David Wallis v Corridors College Limited T/A Corridors
[2018] FWC 6718
•1 NOVEMBER 2018
| [2018] FWC 6718 |
| FAIR WORK COMMISSION |
DECISION |
Fair Work Act 2009
s.394—Unfair dismissal
David Wallis
v
Corridors College Limited T/A Corridors
(U2018/7184)
DEPUTY PRESIDENT BEAUMONT | PERTH, 1 NOVEMBER 2018 |
Application for an unfair dismissal remedy – company in voluntary administration – s 440D of the Corporations Act 2001 – whether permission of a Court required in these circumstances.
[1] On 12 July 2018, Mr David Wallis (Mr Wallis) made an application for remedy for unfair dismissal under s 394 of the Fair Work Act 2009 (Cth) (Fair Work Act). Mr Wallis’ employment was terminated by Corridors College Limited T/A Corridors (Corridors/Administrators) on 22 June 2018.
[2] During the course of the matter the circumstances of Corridors changed when it was placed into voluntary administration. Consequently, the dispute before the Commission was whether s 440D of the Corporations Act 2001 (Cth) (Corporations Act), operated to stay the proceedings in the absence of the Administrator’s (defined in paragraph 9) consent or with leave of the Court.

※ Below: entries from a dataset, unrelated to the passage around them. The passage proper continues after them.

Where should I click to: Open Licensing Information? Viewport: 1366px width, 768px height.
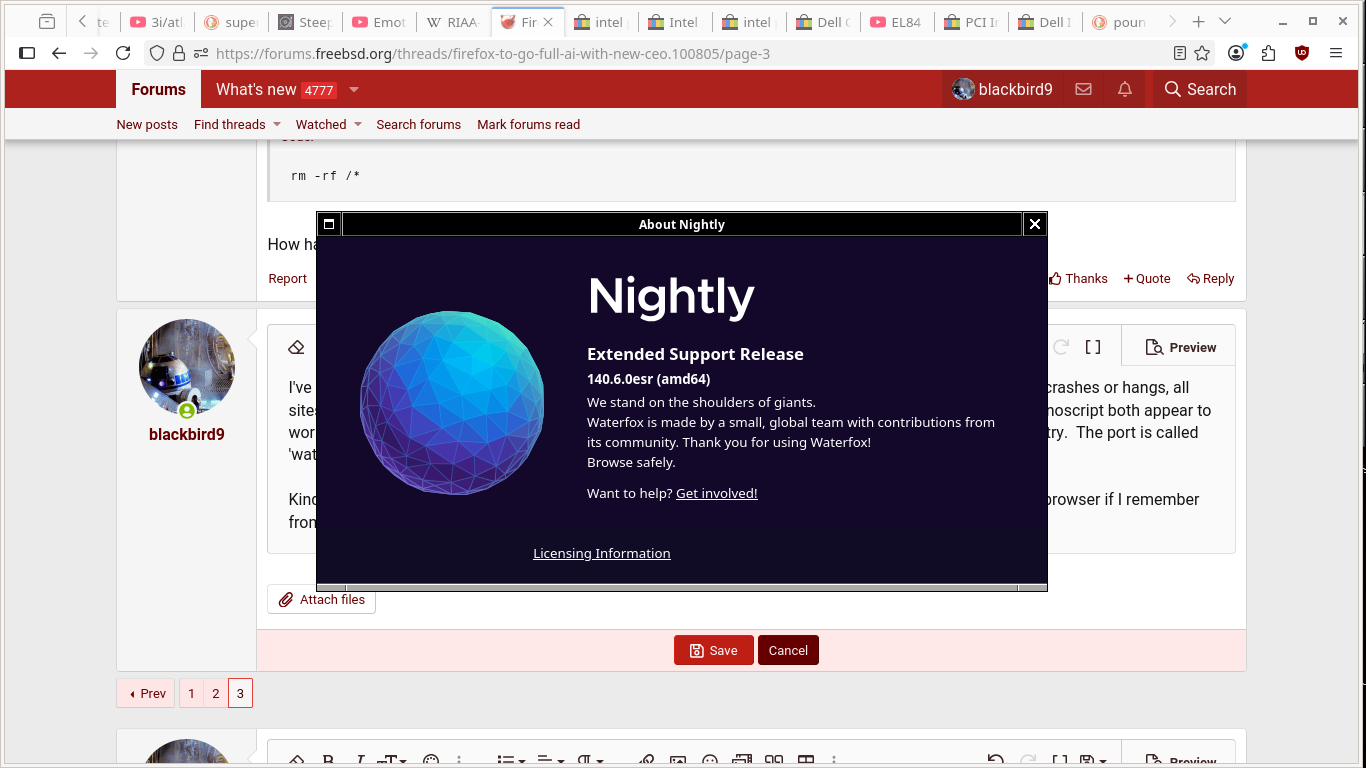click(x=601, y=553)
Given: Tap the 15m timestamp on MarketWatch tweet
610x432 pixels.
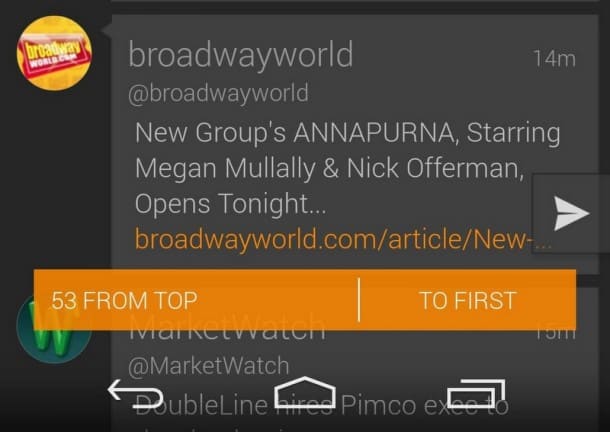Looking at the screenshot, I should pyautogui.click(x=555, y=333).
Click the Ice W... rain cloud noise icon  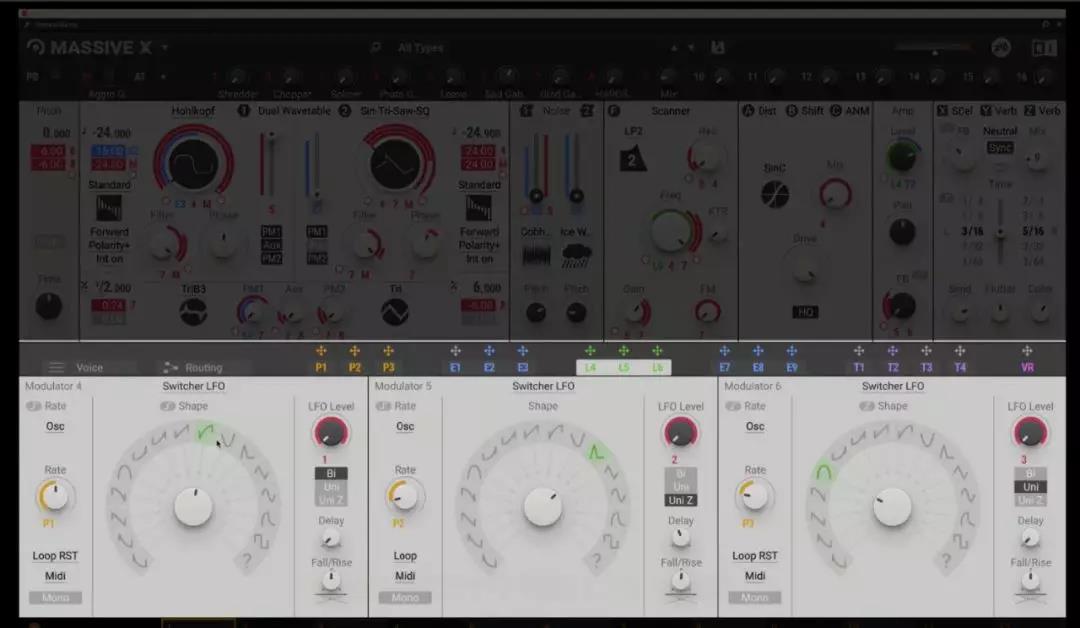pyautogui.click(x=576, y=256)
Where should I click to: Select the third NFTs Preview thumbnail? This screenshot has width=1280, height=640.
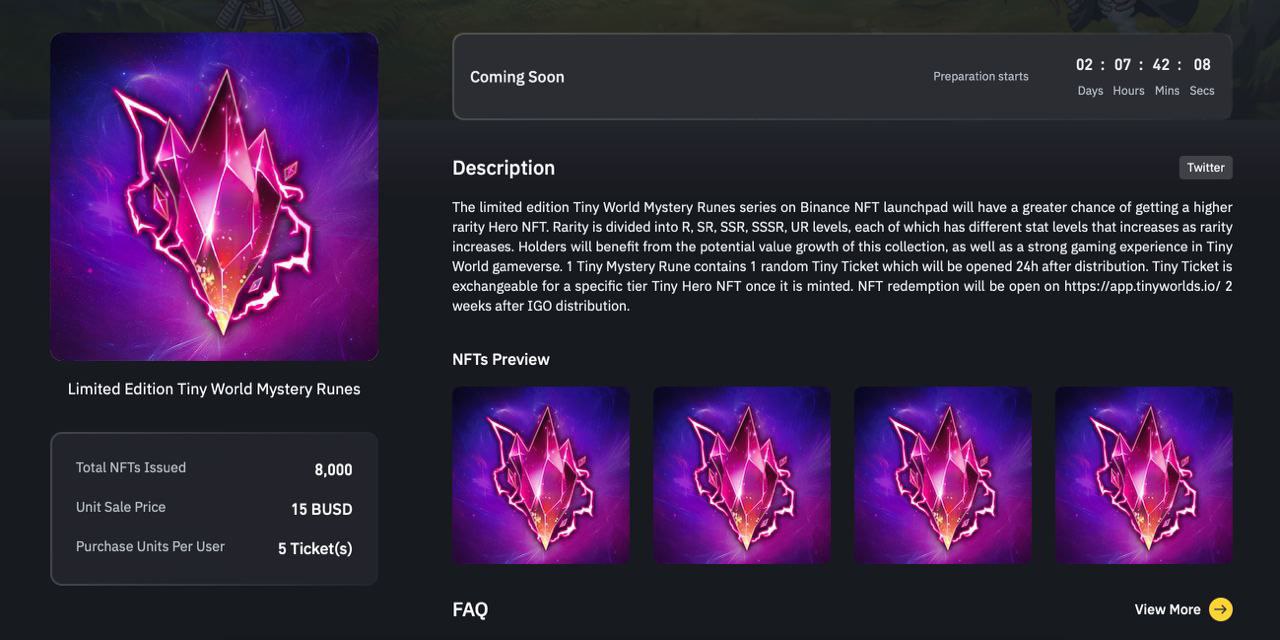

[3] I have found that s 440D of the Corporations Act does not represent a bar to the application for remedy for unfair dismissal.
[4] Having heard the matter on 30 October 2018, I allowed the parties (notwithstanding the notable absence of Corridors or its Administrators) to file further submissions addressing an authority that was raised in the telephone Hearing. On 31 October 2018, correspondence was received from a legal representative informing this Commission that the Administrators were legally represented and its client now no longer objected to the jurisdiction of the Commission having premised such objection on s 440D of the Corporations Act.
[5] I simply observe that there are potential consequences for the Administrators who have persistently, for the most part, been non-compliant with the Directions issued by this Commission and declined to present for Hearing. The Commission has discretion as to when and how it will deal with such an application and the matter will be listed shortly for the purpose of making further directions.
[6] Set out below are the reasons for my decision.
Background
[7] On 11 October 2018, the parties attended a Mention. At the Mention both agreed to participate in a further conciliation conference with a view to seeing whether the matter could be resolved without proceeding to arbitration. The matter was listed for conciliation on 19 October 2018, and for a hearing on 30 October 2018 regarding the jurisdictional issue of the minimum employment period.
[8] Directions were issued to the parties on 11 October 2018 and 16 October 2018. The Directions issued on 16 October 2018 were issued subsequent to the email received from Lavan Legal on 15 October 2018. The email was from a solicitor from Lavan Legal advising Chambers that Corridors had instructed that it had been placed in voluntary liquidation and requested that the conciliation conference for 19 October 2018, be adjourned. Neither Corridors nor the Administrators attended the conciliation conference and it did not go ahead.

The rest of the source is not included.